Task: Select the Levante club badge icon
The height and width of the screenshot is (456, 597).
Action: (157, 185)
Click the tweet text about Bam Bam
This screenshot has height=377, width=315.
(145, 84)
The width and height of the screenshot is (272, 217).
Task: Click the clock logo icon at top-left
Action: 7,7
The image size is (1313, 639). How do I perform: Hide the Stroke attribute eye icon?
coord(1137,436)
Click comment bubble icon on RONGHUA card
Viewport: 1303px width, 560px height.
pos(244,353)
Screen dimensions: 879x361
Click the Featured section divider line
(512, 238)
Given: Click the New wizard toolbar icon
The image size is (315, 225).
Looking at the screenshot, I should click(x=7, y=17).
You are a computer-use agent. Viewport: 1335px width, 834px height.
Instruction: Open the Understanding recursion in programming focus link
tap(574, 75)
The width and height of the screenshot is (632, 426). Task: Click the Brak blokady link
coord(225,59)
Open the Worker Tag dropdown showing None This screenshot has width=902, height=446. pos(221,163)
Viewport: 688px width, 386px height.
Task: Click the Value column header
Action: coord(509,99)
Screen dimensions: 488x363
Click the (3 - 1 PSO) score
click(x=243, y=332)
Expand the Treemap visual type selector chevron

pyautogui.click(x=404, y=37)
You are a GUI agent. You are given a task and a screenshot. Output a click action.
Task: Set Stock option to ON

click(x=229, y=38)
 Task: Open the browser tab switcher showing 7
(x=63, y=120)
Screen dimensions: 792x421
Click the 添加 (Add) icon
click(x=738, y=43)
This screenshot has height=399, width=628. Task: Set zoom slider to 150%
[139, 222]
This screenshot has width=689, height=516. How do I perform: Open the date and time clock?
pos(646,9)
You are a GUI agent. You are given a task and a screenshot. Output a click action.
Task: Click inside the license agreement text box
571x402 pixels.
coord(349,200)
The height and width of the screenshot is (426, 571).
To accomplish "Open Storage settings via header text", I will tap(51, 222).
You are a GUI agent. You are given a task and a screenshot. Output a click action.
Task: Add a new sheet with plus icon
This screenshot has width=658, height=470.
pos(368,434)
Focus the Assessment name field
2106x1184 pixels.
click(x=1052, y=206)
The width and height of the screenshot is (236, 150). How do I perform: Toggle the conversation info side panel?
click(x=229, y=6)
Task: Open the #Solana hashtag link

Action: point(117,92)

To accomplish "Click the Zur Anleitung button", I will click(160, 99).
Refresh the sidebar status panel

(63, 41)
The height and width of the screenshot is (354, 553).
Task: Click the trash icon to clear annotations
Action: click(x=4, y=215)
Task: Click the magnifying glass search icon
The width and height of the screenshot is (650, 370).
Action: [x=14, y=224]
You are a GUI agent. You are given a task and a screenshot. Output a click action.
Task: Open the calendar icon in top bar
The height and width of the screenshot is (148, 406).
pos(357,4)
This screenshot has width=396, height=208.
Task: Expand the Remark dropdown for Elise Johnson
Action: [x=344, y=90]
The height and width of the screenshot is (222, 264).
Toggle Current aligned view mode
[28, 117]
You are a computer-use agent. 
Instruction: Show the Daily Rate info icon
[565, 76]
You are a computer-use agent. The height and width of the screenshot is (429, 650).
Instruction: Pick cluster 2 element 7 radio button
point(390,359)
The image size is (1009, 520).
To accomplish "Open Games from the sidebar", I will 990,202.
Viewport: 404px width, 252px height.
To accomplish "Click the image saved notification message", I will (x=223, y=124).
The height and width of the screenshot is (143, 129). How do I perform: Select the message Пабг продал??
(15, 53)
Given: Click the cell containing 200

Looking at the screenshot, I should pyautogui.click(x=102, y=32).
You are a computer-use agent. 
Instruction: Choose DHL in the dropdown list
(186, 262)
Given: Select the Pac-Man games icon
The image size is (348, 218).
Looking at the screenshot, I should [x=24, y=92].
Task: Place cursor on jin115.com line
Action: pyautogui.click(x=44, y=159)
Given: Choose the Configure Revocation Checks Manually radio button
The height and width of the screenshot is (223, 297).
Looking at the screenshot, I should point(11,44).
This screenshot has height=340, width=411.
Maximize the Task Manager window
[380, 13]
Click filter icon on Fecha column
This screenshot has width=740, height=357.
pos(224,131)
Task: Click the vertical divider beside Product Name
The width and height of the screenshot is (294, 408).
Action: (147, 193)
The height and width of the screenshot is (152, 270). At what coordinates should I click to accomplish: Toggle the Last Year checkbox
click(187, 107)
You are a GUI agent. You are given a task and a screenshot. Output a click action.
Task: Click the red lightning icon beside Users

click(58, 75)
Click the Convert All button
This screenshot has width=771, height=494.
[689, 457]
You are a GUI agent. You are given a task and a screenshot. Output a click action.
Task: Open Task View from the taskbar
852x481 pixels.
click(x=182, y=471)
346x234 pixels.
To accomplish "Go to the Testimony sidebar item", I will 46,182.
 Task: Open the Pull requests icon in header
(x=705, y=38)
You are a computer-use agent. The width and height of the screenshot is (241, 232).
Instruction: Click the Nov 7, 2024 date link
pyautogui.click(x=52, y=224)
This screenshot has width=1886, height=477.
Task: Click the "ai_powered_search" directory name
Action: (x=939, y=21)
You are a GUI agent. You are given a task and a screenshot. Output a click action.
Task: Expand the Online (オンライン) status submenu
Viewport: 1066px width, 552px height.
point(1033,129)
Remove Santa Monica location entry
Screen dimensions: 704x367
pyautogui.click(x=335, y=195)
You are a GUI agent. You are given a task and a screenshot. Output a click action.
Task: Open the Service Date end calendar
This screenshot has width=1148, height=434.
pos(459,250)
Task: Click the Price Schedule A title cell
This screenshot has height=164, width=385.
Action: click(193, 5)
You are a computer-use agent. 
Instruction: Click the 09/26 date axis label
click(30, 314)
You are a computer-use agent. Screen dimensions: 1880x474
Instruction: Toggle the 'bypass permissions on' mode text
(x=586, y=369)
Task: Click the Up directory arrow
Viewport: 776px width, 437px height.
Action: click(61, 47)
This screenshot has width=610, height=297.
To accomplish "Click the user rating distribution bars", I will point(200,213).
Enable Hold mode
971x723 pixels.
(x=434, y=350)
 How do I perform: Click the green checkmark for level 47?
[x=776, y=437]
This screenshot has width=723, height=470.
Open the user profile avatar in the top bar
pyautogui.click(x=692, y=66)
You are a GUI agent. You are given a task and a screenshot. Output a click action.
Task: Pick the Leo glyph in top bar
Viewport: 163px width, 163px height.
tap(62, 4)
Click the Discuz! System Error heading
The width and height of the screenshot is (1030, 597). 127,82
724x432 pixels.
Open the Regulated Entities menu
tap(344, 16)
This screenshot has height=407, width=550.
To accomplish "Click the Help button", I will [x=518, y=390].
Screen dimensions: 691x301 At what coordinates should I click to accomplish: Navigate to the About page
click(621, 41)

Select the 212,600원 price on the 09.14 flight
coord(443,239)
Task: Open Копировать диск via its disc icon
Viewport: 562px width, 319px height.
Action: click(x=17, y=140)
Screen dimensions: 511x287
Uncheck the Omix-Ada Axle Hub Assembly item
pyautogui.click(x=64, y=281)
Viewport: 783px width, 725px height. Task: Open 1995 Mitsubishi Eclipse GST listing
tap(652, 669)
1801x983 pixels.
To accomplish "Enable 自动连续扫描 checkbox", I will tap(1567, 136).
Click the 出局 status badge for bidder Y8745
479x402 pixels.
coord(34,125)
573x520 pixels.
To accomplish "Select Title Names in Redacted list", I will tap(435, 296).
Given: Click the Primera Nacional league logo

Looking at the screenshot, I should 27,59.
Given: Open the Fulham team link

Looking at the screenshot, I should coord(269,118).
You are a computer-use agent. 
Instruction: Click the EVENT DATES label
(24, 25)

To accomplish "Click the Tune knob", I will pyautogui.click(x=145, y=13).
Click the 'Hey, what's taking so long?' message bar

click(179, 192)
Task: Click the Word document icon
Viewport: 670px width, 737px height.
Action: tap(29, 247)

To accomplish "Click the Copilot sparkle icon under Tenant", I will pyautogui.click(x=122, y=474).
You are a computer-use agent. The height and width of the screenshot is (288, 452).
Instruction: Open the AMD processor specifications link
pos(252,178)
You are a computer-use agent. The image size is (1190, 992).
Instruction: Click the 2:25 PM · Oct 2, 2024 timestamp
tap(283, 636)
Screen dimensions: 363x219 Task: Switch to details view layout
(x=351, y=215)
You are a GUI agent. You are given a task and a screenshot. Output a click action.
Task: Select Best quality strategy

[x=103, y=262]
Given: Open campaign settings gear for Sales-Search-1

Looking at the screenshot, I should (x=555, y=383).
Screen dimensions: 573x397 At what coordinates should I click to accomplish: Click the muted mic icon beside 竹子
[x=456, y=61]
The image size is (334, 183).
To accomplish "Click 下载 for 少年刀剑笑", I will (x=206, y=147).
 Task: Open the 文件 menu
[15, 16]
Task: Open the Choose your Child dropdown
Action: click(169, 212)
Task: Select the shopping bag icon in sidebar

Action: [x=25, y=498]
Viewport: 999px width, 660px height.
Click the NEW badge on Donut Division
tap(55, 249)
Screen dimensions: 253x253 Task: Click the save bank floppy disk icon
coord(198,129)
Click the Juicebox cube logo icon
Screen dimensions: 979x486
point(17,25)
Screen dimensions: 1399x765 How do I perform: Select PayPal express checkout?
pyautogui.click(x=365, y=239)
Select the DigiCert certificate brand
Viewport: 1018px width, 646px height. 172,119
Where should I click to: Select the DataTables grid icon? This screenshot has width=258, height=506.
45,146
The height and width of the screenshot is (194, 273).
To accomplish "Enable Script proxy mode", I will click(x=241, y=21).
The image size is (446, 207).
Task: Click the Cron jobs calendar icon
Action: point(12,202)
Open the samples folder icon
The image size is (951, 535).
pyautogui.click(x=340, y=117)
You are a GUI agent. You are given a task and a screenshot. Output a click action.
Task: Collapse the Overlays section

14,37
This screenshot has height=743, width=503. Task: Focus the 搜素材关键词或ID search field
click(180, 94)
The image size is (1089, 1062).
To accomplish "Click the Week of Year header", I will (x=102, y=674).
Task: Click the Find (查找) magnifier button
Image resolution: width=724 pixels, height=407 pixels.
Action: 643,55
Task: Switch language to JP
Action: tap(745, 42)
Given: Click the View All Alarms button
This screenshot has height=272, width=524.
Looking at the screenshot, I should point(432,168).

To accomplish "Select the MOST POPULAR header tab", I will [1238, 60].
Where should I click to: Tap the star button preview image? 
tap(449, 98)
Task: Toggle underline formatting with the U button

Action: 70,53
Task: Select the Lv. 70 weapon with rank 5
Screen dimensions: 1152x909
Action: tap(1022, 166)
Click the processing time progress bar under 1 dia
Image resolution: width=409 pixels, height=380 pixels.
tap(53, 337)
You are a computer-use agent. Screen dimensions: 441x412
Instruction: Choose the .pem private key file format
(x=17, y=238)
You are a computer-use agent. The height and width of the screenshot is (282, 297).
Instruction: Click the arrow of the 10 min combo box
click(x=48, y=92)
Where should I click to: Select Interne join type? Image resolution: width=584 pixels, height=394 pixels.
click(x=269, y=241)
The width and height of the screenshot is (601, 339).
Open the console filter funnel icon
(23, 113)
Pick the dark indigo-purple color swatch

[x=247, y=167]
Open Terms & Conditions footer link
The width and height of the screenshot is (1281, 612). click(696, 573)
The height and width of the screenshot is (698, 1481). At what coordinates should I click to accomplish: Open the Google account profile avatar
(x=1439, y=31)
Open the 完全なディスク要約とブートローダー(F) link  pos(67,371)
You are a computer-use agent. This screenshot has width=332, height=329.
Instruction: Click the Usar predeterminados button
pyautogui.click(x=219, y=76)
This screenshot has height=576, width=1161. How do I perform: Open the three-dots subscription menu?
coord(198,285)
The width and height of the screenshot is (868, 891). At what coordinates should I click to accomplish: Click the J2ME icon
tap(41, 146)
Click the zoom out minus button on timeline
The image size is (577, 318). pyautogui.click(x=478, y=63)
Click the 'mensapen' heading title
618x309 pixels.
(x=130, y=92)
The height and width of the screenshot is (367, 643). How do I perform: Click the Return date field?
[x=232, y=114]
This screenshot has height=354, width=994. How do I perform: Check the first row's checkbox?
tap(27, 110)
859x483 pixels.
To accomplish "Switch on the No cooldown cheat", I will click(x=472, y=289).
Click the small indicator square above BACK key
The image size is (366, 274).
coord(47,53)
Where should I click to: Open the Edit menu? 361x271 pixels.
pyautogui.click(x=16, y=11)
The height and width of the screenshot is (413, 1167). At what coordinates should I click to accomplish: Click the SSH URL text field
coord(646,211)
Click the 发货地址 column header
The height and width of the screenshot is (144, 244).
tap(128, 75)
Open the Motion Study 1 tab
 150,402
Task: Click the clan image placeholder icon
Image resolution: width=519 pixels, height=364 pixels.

#####

WHAT YOU WILL DO.
The lines to extract from the data above begin with the line containing "Task: Open the 文件 menu" and end with the line containing "The height and width of the screenshot is (194, 273).". Extract them exactly, including both.

SOLUTION FOR THIS EXERCISE.
 Task: Open the 文件 menu
[15, 16]
Task: Open the Choose your Child dropdown
Action: click(169, 212)
Task: Select the shopping bag icon in sidebar

Action: [x=25, y=498]
Viewport: 999px width, 660px height.
Click the NEW badge on Donut Division
tap(55, 249)
Screen dimensions: 253x253 Task: Click the save bank floppy disk icon
coord(198,129)
Click the Juicebox cube logo icon
Screen dimensions: 979x486
point(17,25)
Screen dimensions: 1399x765 How do I perform: Select PayPal express checkout?
pyautogui.click(x=365, y=239)
Select the DigiCert certificate brand
Viewport: 1018px width, 646px height. 172,119
Where should I click to: Select the DataTables grid icon? This screenshot has width=258, height=506.
45,146
The height and width of the screenshot is (194, 273).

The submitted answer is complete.